Poster Boy, which won the 2004 Grand Jury Award for outstanding screenwriting at L.A. Outfest, is about Henry Kray, who is thrust into the spotlight as a poster boy in his father's campaign for re-election.
With a handful of bit parts to his name, Matt Newton, who portrays Poster Boy's main character, Henry Kray, is better than most of today's young Hollywood actors. His turn as a closeted homosexual yearning for anonymity while engaging in promiscuity and all while playing good son for his ultra-conservative Republican Senator of a father is both realistic and touching. Newton captures the struggles of his character in both expression and words, delivering one of the two scene-stealing roles in this film. The other role belongs to Newton's on-screen mother, played by film veteran Karen Allen. Her turn as the Senator's bitter, alcohol swilling, chain-smoking wife could have easily been overlooked, but Allen manages to bring both tenderness and strength to the part, and seems even to evolve into an independent woman with a second chance at life in the span of the film.
The cast is rounded out by Michael Lerner as Senator Kray; Jack Noseworthy as political activist Anthony; Valerie Geffner as HIV-inflicted Izzie; Ian Reed Kesler as Skip; and Austin Lysy as Parker.
Although I did not go to film school, I've watched enough movies to know that something was terribly wrong with the camera used in several scenes in this film, which was presented in widescreen format.
In almost every interior scene where more than one actor was involved, there were so many different camera angles used that the picture seemed choppy and jumpy. Either that, or the camera was so close up that while someone was speaking, I could only distinguish an actor's cheek or part of their mouth, which I found very distracting.
I would have enjoyed the film more had the camera panned out a bit to include whole bodies, or better yet, more than one person at a time, so the camera didn't have to keep jumping back and forth from actor to actor.
There was at least one really choppy edit at the end of the movie, and there were also some blurry scenes, which I'm not sure were creative choices or errors in camera work. On the flip side, the exterior scenes, particularly of New York streets, were quite beautiful and creatively shot. Unfortunately, there were only a few of those scenes.
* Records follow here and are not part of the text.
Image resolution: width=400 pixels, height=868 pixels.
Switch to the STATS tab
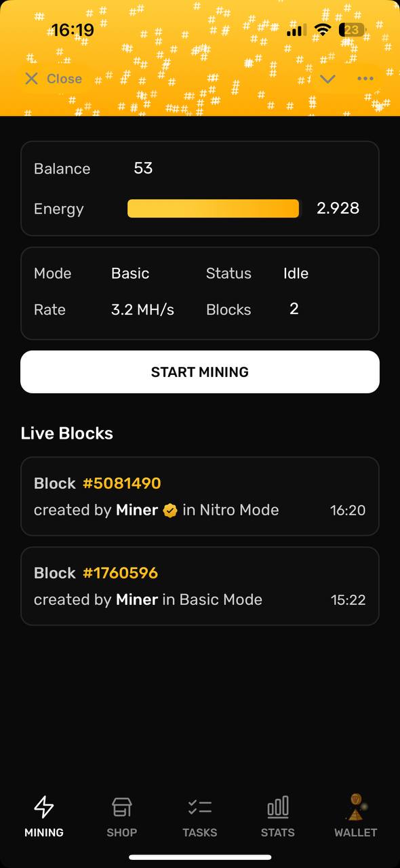pyautogui.click(x=277, y=817)
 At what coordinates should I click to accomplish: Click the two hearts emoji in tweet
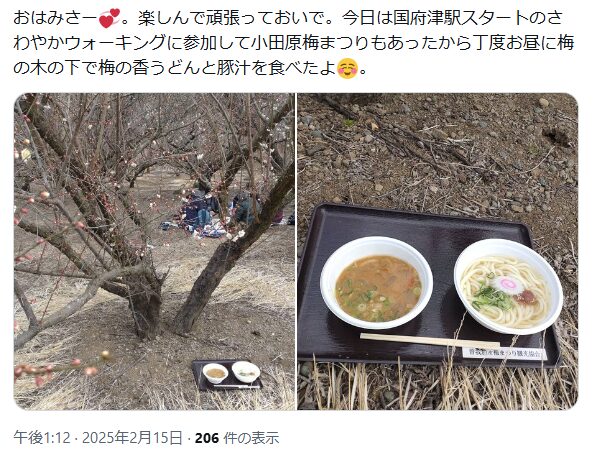[x=109, y=19]
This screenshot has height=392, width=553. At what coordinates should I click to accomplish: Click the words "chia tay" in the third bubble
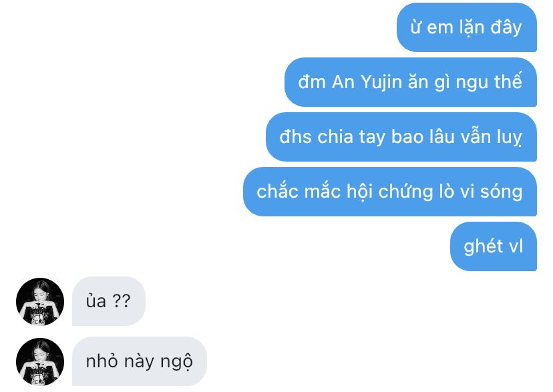[x=351, y=137]
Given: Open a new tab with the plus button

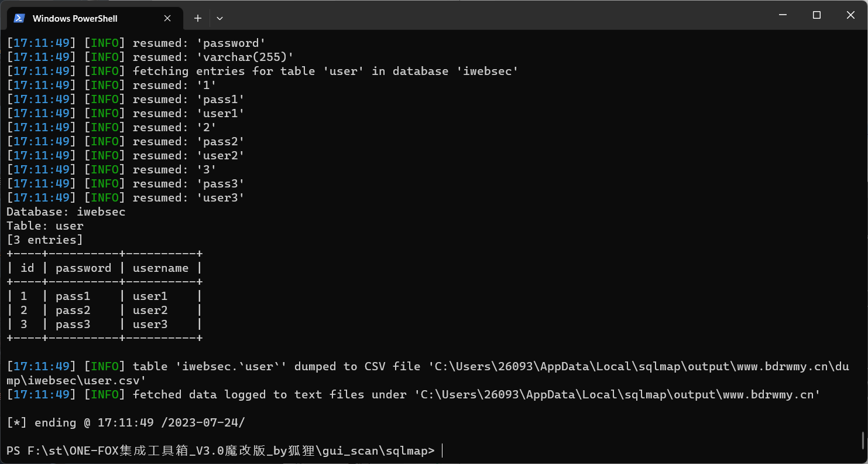Looking at the screenshot, I should point(198,18).
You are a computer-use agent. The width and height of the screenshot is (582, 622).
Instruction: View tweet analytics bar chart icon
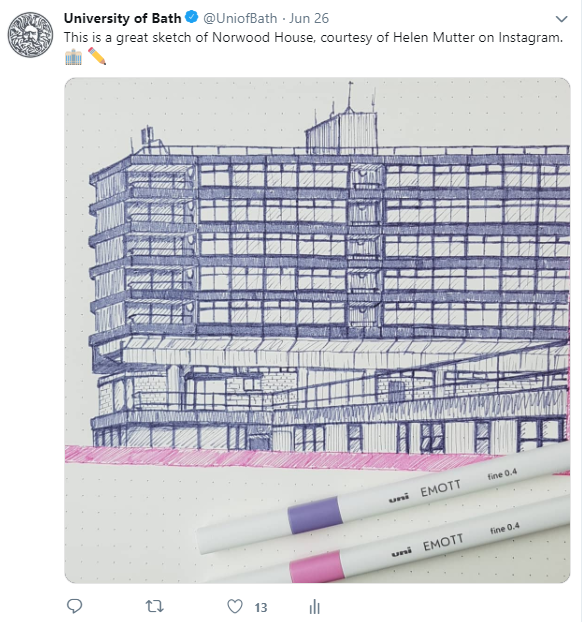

Poster Boy incorporates pleasant background music that helps propel the storyline without distracting from the dialogue. The sound quality was spotty at times, as if the actor's mics were hidden under clothing, but in all, I didn't miss any lines.
No extras, unfortunately, as I would have liked to hear from the actors, writers and director.
Poster Boy makes a lot of political statements, but in the end, those messages are overshadowed by shoddy editing and camera work.